KAPLAN OFFICIAL EXPLANATION:
We don't have to look too deeply into this one to determine that it falls squarely into the numbers and statistics realm. All we have is evidence, and the first piece presents a statistical claim: The department store pays college students 20 percent less than it would pay employees from a temporary service. Next comes the numerical claim: Add the costs of training and insurance, and the store still pays less for college students. The correct answer must arise from the facts: college students cost the store up to 20 percent less than do employees from a temporary service—even after training and insurance. Prephrasing an answer would be tough, so we should move right to testing the choices.
An 800 test taker has an intuitive sense of when to try to prephrase answers and when to simply use a solid understanding of the given information to test the choices. In either case, he attacks the choices aggressively.
(A) attempts to relate the amount spent on insurance for student auditors to the total amount of their wages, but we have no basis for which to make this comparison. The amount spent on insurance for college-student auditors can be more, less, or equal to 20 percent of their basic wages without violating the numerical facts presented.
(B) and (D) should have been fairly easy kills. (B) involves time, a subject not included in the stimulus, while (D) mentions the loss of jobs at the temporary service, even though we know nothing about the overall demand for their auditors.
(С) is a little more subtle, but it involves how much the temporary service pays its auditors, not how much it charges the store for them. A classic "scope shift," in fact—and a pretty good premonition of things to come.
An 800 test taker always pays attention to the scope of the argument; this helps him to axe easy and more difficult choices alike.
(E) fits, and one way we can verify that it's correct is to see what happens it it's not true.

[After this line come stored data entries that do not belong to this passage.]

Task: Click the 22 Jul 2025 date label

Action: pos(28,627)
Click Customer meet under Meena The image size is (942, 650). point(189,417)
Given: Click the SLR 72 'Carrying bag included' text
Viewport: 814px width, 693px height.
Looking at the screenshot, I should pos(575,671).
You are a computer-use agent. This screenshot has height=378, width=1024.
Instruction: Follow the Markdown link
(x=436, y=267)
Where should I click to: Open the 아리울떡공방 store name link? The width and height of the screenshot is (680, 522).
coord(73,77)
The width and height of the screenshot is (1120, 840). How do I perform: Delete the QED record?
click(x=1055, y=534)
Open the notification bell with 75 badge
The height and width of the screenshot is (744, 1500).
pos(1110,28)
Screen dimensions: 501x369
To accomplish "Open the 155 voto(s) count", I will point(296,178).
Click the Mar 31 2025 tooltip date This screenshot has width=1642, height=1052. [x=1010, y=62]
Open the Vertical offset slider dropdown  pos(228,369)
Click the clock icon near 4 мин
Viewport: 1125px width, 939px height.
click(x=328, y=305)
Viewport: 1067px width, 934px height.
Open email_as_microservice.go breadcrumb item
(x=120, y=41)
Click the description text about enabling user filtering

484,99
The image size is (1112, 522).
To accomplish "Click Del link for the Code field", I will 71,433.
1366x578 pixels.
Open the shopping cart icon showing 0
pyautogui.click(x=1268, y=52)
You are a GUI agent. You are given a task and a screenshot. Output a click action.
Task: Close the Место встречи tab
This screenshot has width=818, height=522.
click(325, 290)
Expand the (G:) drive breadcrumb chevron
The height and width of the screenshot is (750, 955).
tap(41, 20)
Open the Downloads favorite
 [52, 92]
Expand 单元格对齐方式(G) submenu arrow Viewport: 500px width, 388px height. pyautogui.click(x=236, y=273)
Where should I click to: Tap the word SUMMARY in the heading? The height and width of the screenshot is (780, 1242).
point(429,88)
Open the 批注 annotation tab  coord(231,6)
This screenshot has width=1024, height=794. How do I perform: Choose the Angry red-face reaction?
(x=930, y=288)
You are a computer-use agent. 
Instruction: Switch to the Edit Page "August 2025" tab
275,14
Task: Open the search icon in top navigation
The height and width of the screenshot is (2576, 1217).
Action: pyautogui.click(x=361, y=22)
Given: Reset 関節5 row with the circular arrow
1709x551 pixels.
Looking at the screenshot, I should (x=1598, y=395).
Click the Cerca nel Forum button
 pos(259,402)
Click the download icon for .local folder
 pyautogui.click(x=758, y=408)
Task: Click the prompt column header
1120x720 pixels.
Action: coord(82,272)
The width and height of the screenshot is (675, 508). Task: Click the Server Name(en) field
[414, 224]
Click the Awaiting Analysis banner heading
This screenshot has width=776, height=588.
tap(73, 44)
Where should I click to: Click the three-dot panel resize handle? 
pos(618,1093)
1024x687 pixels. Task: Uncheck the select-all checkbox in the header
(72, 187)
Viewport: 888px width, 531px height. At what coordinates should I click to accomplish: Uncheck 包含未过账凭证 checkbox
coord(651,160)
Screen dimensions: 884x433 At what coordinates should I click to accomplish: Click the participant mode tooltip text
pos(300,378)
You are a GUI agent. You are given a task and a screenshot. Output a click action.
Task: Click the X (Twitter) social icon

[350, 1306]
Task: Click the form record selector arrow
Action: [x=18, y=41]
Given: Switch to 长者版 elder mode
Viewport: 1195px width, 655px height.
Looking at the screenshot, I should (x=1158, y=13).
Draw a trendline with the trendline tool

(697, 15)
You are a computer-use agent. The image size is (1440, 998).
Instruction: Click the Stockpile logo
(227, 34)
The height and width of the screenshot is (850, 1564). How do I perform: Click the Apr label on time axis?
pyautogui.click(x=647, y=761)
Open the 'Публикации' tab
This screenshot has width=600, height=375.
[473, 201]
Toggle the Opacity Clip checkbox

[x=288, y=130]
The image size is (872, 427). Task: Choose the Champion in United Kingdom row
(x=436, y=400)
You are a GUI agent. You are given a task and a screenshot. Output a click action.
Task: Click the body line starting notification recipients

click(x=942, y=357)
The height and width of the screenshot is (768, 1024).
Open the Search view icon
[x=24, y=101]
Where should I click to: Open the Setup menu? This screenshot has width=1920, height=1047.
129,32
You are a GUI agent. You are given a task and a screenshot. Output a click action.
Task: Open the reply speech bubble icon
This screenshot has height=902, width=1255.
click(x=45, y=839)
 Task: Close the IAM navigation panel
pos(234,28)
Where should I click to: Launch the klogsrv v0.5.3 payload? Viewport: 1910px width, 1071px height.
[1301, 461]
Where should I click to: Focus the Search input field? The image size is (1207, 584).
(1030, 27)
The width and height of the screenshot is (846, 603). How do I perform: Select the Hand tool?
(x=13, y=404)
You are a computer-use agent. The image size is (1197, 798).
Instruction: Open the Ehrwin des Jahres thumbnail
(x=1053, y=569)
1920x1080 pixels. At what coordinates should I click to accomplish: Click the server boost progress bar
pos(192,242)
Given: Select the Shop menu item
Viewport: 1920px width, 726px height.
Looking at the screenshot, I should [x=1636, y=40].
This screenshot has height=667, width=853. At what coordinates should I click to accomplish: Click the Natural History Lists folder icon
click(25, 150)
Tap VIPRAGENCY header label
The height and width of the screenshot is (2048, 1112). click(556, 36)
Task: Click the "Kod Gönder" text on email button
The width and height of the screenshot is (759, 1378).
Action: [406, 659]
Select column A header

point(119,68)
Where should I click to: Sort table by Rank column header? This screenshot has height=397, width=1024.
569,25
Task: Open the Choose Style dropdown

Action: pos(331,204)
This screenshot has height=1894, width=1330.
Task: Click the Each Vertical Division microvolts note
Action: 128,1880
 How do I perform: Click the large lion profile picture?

If the cost of training college students is more than 20 percent of the cost of hiring auditors from the temporary service, the overall cost of college students must be higher than the cost of temporary-service auditors. That would contradict the stimulus, so (E) must be true.
An 800 test taker has many tricks up her sleeve. She knows that one way to verify an answer in an Assumption or Inference question is to see what happens when she denies or negates the choice. If doing so makes the argument fall apart, then she knows she's found the winner.